Parceria com a Cerebras garante até 750 megawatts de processamento e reforça a estratégia da OpenAI para sustentar o crescimento do ChatGPT.
A OpenAI fechou um acordo bilionário para garantir o fôlego computacional de seus sistemas pelos próximos três anos. A parceria com a startup Cerebras Systems prevê a compra de até 750 megawatts de capacidade de processamento num contrato avaliado em mais de US$ 10 bilhões (aproximadamente R$ 54 bilhões), segundo o Wall Street Journal.
O movimento acontece enquanto a desenvolvedora do ChatGPT corre para sustentar uma base de 900 milhões de usuários semanais. Além de buscar infraestrutura, o CEO da OpenAI, Sam Altman (que é investidor da Cerebras, diga-se), tenta reduzir a dependência da Nvidia por meio de alternativas mais baratas e eficientes para o processamento de inteligência artificial (IA).
Chips da Cerebras prometem respostas mais rápidas que os da Nvidia
A escolha da Cerebras foca no que o setor chama de inferência, que é o processo de rodar modelos de IA já treinados para gerar respostas aos usuários. A startup desenvolve processadores que, segundo demonstrações técnicas, entregam resultados mais rápidos em comparação aos componentes da líder de mercado Nvidia.

Essa agilidade é crucial para a evolução do ChatGPT, que exige processamento instantâneo para manter a fluidez das conversas. Engenheiros da OpenAI solicitaram especificamente hardwares capazes de acelerar tarefas de alta complexidade, com foco prioritário na geração de código de programação.
O CEO da Cerebras, Andrew Feldman, afirma que o mercado atual é movido por uma necessidade “extraordinária” de computação rápida. O diferencial técnico da startup foi o ponto central que convenceu a OpenAI a formalizar o contrato após negociações iniciadas no final de 2025.

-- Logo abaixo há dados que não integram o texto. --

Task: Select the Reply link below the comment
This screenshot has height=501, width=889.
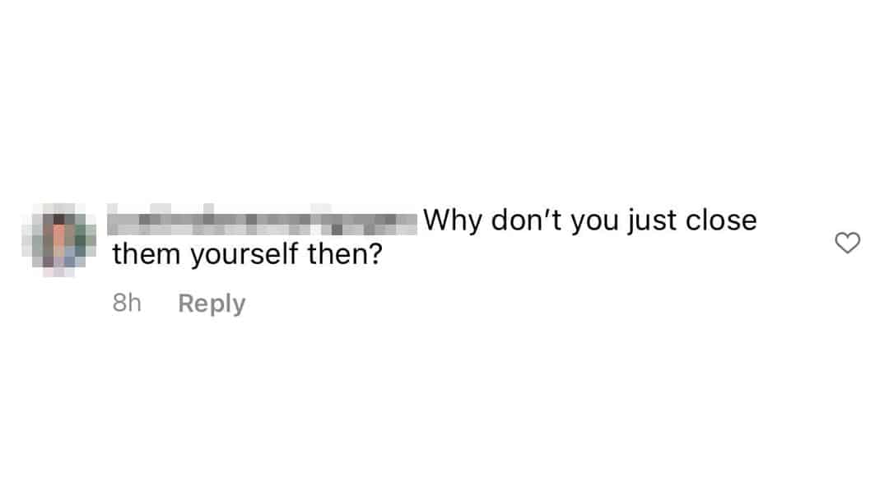Action: click(x=212, y=304)
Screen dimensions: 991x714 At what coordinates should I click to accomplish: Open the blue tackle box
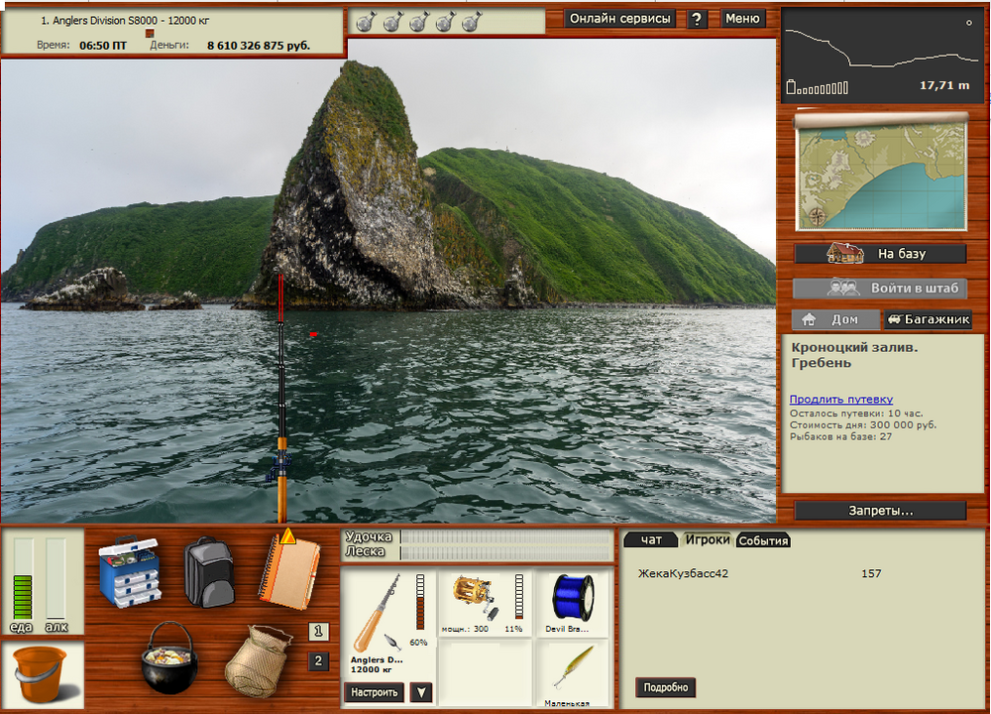(x=129, y=571)
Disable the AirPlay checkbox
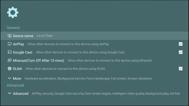 [180, 44]
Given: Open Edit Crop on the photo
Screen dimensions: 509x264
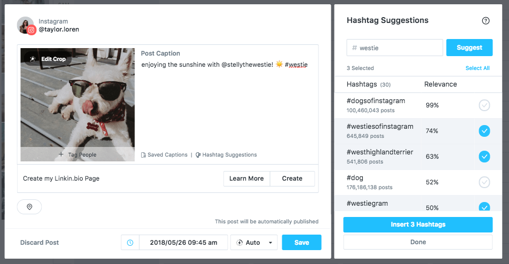Looking at the screenshot, I should point(48,59).
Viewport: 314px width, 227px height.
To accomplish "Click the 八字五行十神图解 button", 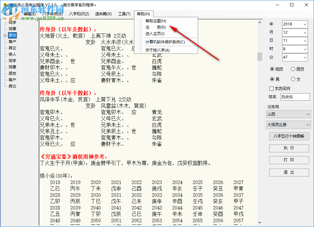I will tap(289, 137).
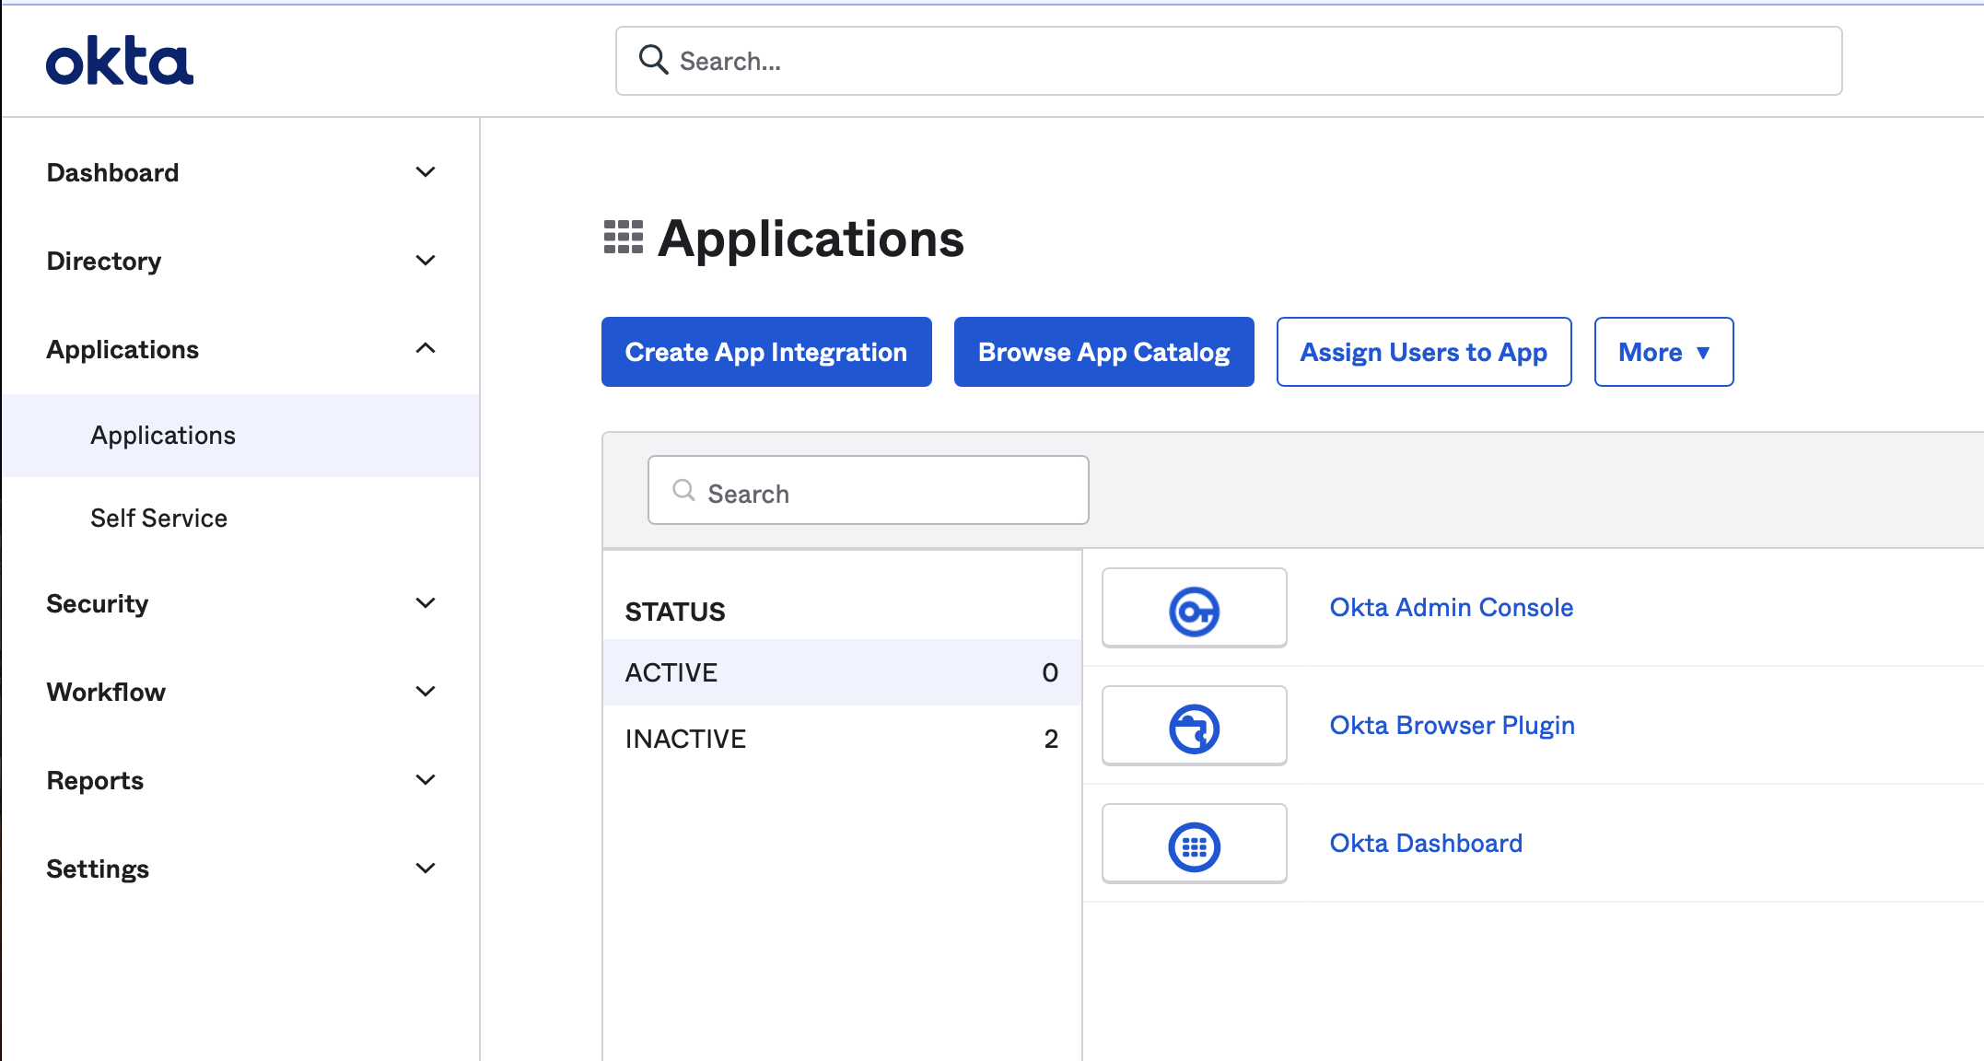Viewport: 1984px width, 1061px height.
Task: Select Applications submenu item in sidebar
Action: 163,436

A estratégia reflete um padrão de diversificação. Isso porque a OpenAI também anunciou recentemente parcerias com a Broadcom e a AMD. O objetivo é criar um ecossistema de hardware que garanta que o crescimento da receita continue triplicando ano após ano, acompanhando a expansão da infraestrutura.
Parceria bilionária gera novos desafios financeiros para a OpenAI
Embora estratégica, a escala do investimento levanta questionamentos entre investidores sobre a sustentabilidade financeira da OpenAI. No último ano, a empresa gerou cerca de US$ 13 bilhões (R$ 70 bilhões) em receita, valor ainda tímido perto dos US$ 600 bilhões (R$ 3,2 trilhões) em contratos de nuvem firmados com gigantes como Microsoft e Amazon.

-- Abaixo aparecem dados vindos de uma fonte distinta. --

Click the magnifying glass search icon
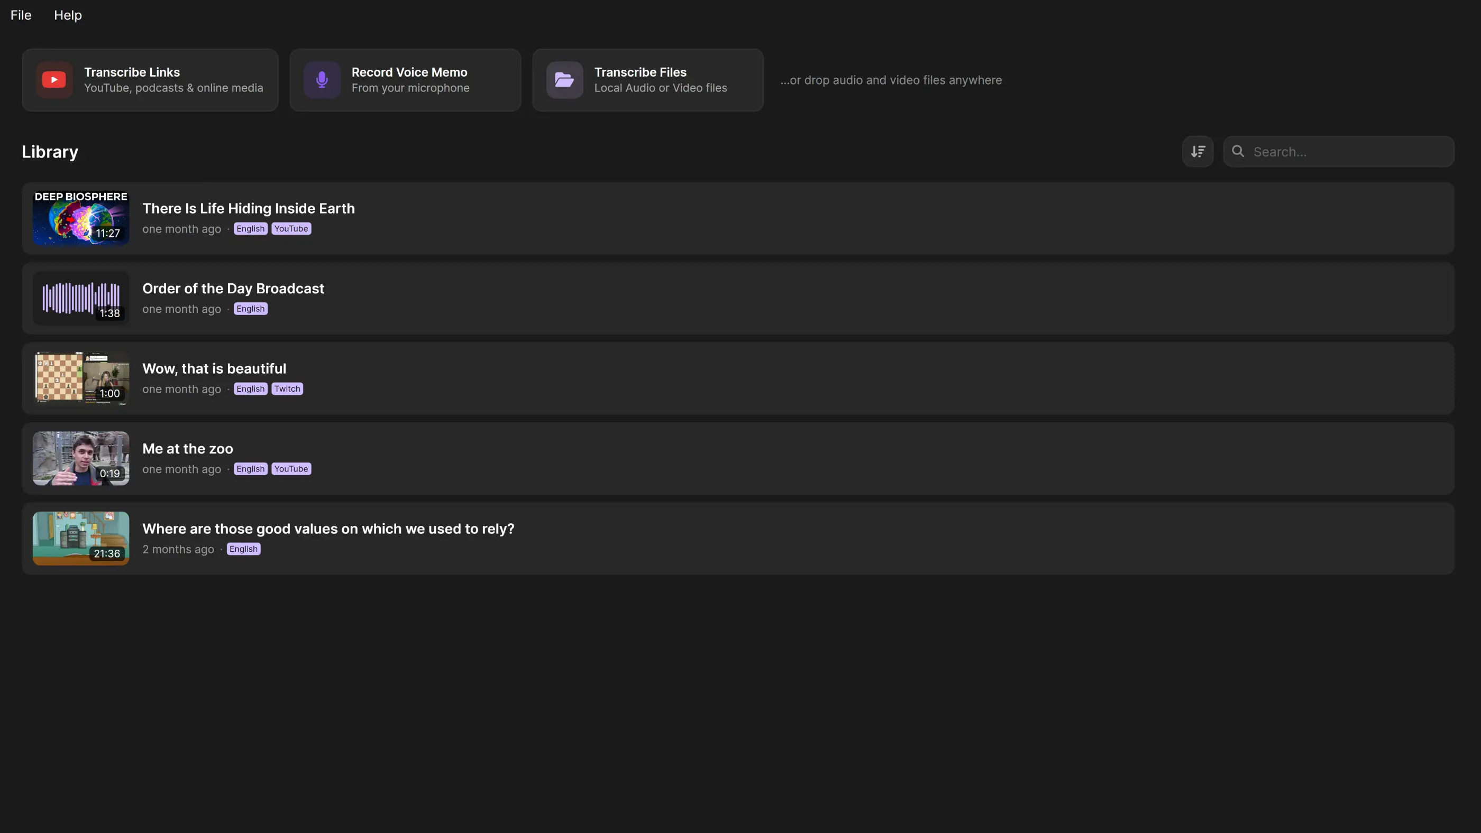 click(1238, 151)
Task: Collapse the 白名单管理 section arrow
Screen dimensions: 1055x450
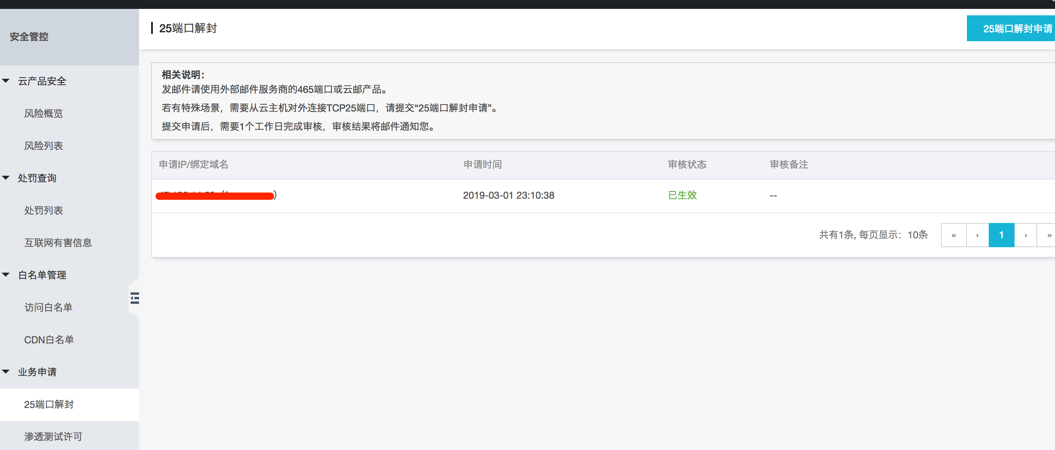Action: point(6,275)
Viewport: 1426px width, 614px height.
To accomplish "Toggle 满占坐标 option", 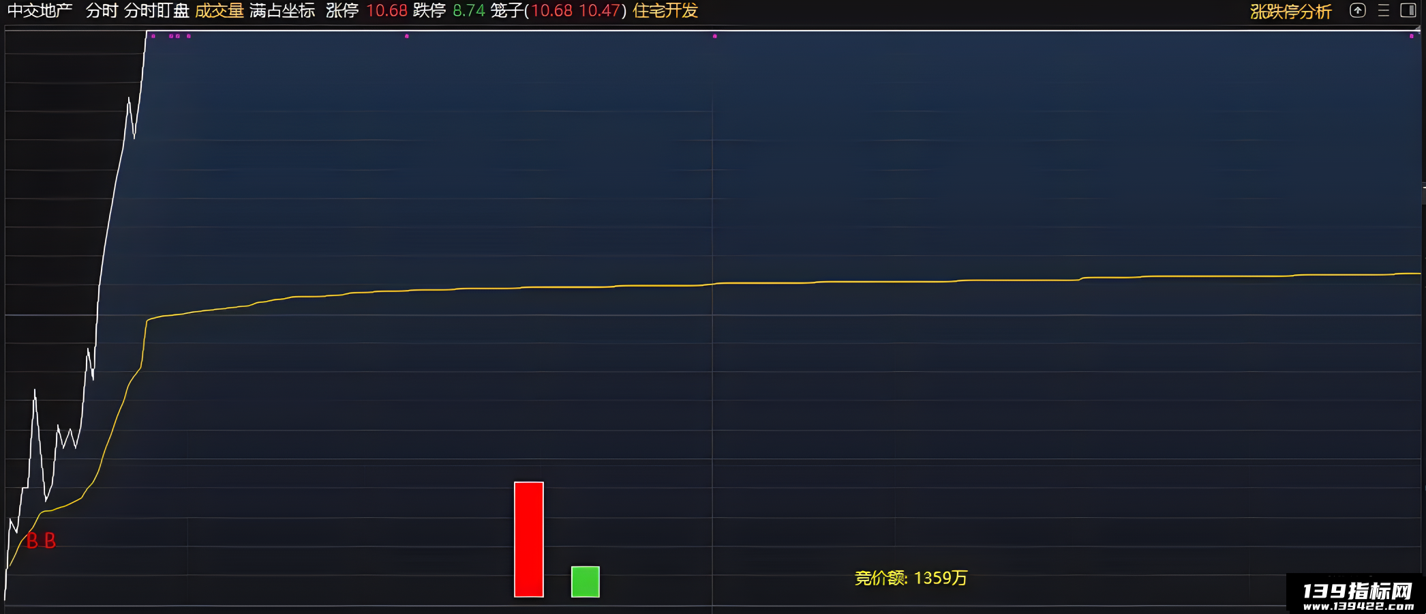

Altman defende que o crescimento acelerado da receita será suficiente para cobrir esses custos, que são pagos em fases ao longo do tempo. Atualmente, a OpenAI já se prepara para uma nova grande rodada de captação de recursos para financiar esses planos de expansão agressivos.
Para a Cerebras, o contrato representa uma virada histórica após uma década tentando ganhar espaço relevante no mercado de chips. A empresa, que já recusou uma oferta de compra feita por Elon Musk em 2017, agora vê sua avaliação de mercado saltar para US$ 22 bilhões.
A relação entre as duas companhias é antiga e já havia sido ventilada em 2017 (Musk era co-fundador da OpenAI na época), mas só agora ganhou escala comercial. Com o novo aporte e o selo de aprovação da desenvolvedora do ChatGPT, a Cerebras deixa de depender de poucos clientes para se tornar uma peça-chave na infraestrutura global de IA.